>> BEGIN Extract
I write this post the day after I went to the Bay rationalist summer solstice. It took place in this lovely picnic area where children could run around. It even adjoined a playground. I had the creature for the first half; my husband had her for the second. After the handover, I was so tired that other people seemed almost grayed out. They said words to me, but they felt like taps on a brick wall. So I went to the car and pushed code (for gallae) for two hours.
I love socializing, but even before having a baby it felt like whizzing through space at high velocity, passing through a field of asteroids, trying to enter orbit around one, and failing most of the time because gravity isn’t strong enough. Passing by rock after rock, while straining not to. Their fields grow even weaker when I am tired, and after a shift I am always tired.
On the other hand, my toddler, my projects, my thoughts, and the books I’m reading often have strong gravity. They are competitive with one another. This means I find it somewhat feasible to work on my projects in between childcare. But other people rarely win out, and so I can’t alternate between childcare and socializing.
Before I changed my mind on kids, I read Sasha Chapin’s post on interviewing parents and was haunted by this section:
“Do you feel like kids are a requirement for you to live a meaningful life?”
“Nope.”
“Great. You’re free. Do not have kids.”
I assume my facial expression was one of surprise.
>> END Extract
>> BEGIN Supplied material
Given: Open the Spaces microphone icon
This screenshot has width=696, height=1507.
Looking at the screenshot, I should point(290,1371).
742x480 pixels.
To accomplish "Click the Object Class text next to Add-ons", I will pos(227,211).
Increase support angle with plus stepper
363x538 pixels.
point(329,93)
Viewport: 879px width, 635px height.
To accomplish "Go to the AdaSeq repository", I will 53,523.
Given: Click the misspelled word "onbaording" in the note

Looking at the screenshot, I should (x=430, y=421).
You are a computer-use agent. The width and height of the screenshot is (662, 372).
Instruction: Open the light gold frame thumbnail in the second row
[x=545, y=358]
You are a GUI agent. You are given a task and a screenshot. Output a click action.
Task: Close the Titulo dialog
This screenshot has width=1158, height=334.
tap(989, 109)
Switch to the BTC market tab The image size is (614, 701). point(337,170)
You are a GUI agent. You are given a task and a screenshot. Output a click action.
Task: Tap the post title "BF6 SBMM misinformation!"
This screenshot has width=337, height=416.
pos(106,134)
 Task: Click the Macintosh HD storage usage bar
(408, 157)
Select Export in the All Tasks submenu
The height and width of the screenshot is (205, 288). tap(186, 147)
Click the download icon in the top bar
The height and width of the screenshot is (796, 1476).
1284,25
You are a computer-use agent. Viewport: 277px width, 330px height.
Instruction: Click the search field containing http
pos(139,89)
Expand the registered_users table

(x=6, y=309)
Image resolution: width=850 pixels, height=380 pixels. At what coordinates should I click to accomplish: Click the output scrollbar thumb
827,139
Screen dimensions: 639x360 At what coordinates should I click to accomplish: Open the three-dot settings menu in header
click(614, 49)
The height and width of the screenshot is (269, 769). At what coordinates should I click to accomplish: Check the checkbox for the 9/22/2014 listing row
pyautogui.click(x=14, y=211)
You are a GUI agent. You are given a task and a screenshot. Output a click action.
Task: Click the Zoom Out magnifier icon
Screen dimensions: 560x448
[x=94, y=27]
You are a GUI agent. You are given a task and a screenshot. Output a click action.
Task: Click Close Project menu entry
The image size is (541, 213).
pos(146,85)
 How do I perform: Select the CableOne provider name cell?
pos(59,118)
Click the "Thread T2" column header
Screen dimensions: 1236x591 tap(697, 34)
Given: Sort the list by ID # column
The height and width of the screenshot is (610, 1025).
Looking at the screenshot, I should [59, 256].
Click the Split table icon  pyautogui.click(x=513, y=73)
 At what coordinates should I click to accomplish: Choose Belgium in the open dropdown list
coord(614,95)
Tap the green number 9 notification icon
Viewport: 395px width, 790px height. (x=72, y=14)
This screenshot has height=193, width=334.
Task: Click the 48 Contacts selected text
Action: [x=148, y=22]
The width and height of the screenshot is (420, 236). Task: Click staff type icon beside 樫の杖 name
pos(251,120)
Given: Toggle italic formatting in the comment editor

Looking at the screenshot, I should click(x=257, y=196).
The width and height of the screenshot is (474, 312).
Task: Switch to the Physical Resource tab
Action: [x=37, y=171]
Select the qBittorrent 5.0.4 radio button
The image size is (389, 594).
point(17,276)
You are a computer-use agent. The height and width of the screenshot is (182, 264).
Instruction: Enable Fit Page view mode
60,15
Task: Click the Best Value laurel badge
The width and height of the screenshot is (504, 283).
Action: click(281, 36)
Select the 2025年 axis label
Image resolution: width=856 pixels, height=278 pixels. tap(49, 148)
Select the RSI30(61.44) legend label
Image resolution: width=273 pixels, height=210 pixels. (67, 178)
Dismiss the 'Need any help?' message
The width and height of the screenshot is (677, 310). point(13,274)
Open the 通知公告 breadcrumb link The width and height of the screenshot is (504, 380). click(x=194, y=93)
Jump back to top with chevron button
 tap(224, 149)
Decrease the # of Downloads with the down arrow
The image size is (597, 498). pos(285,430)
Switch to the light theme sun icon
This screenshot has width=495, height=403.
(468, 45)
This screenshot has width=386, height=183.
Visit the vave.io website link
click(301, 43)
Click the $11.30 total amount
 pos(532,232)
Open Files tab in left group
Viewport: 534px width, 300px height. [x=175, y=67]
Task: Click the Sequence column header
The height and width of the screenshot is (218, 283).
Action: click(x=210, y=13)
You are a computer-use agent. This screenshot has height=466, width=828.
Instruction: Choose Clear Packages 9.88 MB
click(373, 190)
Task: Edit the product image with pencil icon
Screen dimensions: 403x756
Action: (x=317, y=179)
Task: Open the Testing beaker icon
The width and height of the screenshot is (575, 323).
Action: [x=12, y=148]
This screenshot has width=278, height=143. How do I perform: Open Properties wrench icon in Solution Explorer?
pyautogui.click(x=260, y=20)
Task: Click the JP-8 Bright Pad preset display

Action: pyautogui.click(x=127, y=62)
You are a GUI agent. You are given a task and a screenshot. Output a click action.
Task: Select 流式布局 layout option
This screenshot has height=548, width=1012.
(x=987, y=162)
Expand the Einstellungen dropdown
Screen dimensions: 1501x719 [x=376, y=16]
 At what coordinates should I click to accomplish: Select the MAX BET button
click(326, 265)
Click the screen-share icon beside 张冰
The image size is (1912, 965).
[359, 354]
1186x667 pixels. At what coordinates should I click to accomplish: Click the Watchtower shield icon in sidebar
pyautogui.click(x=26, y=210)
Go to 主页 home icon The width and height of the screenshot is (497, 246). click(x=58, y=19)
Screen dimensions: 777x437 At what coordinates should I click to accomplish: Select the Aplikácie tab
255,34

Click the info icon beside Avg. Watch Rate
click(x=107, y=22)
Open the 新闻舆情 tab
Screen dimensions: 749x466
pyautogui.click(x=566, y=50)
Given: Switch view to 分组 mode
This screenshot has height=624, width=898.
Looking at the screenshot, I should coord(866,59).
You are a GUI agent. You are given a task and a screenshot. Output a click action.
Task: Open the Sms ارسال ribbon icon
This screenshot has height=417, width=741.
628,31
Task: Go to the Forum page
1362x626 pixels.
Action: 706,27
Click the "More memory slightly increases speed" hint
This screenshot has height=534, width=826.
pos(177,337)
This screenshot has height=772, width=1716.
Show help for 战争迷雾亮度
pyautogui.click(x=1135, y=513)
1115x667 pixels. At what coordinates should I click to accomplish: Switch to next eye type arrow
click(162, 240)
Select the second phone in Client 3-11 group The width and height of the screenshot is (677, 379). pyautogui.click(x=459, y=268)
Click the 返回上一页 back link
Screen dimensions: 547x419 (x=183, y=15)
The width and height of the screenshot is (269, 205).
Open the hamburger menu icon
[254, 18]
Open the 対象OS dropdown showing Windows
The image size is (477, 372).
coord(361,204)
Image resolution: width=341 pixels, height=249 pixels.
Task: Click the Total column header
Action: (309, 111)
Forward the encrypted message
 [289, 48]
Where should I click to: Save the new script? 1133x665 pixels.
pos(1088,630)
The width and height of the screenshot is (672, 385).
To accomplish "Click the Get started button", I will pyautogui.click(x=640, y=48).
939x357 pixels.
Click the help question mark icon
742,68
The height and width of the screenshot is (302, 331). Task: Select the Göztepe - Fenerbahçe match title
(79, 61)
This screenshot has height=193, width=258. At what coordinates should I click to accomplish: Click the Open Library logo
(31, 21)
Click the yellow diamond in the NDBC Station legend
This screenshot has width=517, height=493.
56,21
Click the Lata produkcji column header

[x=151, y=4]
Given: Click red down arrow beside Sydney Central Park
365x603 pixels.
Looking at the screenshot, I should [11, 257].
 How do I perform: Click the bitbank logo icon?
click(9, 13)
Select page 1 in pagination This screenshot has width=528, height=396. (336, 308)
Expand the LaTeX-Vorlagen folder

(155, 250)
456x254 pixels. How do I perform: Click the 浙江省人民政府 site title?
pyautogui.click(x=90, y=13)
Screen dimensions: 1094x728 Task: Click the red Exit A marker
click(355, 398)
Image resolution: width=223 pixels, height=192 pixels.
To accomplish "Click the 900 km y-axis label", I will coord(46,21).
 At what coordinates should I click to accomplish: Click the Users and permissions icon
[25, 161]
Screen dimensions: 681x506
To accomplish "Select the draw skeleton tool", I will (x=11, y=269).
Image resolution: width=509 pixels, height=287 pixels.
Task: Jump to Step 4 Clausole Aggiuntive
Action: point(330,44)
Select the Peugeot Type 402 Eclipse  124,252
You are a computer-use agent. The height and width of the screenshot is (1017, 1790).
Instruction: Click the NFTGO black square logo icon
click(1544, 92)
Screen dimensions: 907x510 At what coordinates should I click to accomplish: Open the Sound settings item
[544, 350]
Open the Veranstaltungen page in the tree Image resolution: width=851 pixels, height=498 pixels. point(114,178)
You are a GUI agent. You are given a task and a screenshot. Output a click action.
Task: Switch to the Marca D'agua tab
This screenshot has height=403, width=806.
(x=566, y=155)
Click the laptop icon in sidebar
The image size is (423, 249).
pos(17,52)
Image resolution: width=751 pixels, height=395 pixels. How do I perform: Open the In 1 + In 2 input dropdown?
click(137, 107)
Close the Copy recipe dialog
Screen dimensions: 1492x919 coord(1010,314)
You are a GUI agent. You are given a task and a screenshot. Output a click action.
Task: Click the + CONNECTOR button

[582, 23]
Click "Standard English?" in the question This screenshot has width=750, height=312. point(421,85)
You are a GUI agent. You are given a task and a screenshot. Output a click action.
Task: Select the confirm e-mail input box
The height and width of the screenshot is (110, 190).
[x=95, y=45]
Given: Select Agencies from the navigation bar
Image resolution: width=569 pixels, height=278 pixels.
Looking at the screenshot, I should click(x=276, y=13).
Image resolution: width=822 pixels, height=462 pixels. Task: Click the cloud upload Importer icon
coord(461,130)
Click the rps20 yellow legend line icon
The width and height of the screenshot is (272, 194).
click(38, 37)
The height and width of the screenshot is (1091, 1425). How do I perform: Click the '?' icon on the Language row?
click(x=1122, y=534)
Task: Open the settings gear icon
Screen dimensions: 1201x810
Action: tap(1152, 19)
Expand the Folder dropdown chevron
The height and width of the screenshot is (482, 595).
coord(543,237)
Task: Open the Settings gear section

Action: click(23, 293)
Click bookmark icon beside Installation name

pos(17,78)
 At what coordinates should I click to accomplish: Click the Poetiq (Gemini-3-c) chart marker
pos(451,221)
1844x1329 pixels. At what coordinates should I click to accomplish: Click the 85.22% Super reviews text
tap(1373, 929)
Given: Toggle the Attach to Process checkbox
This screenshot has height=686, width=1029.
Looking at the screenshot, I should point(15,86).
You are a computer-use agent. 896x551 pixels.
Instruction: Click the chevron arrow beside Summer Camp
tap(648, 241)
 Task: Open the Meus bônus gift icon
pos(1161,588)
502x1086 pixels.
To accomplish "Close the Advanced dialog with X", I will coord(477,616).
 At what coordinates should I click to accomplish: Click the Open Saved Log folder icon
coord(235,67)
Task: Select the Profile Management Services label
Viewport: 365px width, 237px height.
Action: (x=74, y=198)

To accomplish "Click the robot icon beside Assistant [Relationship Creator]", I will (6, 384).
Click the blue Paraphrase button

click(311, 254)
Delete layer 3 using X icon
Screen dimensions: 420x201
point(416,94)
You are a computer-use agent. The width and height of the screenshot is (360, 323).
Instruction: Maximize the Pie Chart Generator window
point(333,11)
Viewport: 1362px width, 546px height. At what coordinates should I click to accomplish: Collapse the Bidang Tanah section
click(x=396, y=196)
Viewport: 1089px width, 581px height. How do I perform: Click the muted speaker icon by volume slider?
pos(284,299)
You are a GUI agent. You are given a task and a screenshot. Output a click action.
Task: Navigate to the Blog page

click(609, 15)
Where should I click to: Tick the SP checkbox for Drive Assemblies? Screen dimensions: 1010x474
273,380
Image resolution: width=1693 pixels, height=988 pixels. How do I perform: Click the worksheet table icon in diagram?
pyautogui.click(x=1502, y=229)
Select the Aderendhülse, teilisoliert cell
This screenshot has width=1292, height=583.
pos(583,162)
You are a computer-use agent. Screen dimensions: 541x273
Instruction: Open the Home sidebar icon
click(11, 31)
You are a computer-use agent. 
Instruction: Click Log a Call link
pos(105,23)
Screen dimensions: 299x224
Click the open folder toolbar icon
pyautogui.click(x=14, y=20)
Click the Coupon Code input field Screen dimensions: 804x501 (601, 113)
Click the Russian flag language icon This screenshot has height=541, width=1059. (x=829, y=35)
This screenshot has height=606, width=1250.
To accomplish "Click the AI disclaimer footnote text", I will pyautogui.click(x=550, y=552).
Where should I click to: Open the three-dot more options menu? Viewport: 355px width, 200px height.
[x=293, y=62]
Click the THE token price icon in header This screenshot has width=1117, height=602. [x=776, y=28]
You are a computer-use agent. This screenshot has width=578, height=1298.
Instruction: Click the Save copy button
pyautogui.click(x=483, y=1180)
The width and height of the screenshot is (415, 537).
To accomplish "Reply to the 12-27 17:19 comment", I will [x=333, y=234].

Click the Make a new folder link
>> END Supplied material
→ **Exercise set**
• 1. In the solstice post, what did the writer do in the car?
• 2. Decide whether each statement agrees with the solstice post, answering yes or no and quoting the deciding words: (a) The picnic area was next to a playground. (b) The writer's husband had the child for the first half. (c) The writer can alternate between childcare and socializing.
• 3. Extend the solstice post beyond its final sentence.
The entries are separate material and have no connection to the solstice post.

→ **Answers to each task**
• 1. The writer pushed code for gallae for two hours.

• 2.
(a) Yes: "It even adjoined a playground."
(b) No: "I had the creature for the first half; my husband had her for the second."
(c) No: "I can’t alternate between childcare and socializing."

• 3.
“Look,” she said, in response. “I needed to have kids. And I love my kids. But I say to my husband that I think my reproductive system betrayed me. There is no question I could’ve had a richer, fuller, more meaningful life without children. I lost almost everything about myself that I enjoyed, for a long time. …
I regard this parent with the utmost sympathy. I do not relate to this right now (yet? with one easygoing child), but this experience is very intuitive to me. I feel like I’ve retained that which I enjoy about myself, because my interests pull me in about as hard as my child does. But if my interests pulled me as weakly as socializing did (and I love socializing!), I’d be a husk right now. I would have nothing right now other than parenthood.
I can envision a version of me that doesn’t care strongly about doing projects. That version of me is fine falling into a childrearing hole for 5-10 years. I find childrearing a nice way to spend time! As long as I’m not agonizing about what else I could be doing. So I think the bad combination is when you (1) really care about projects / socializing / whatever, but (2) those things don’t have strong gravity.
I think the following are decent predictors of whether you will be able to have a rich inner life while your children are young:
- You can focus right up until a meeting starts (i.e. expected near-future disruption doesn’t ruin your present focus)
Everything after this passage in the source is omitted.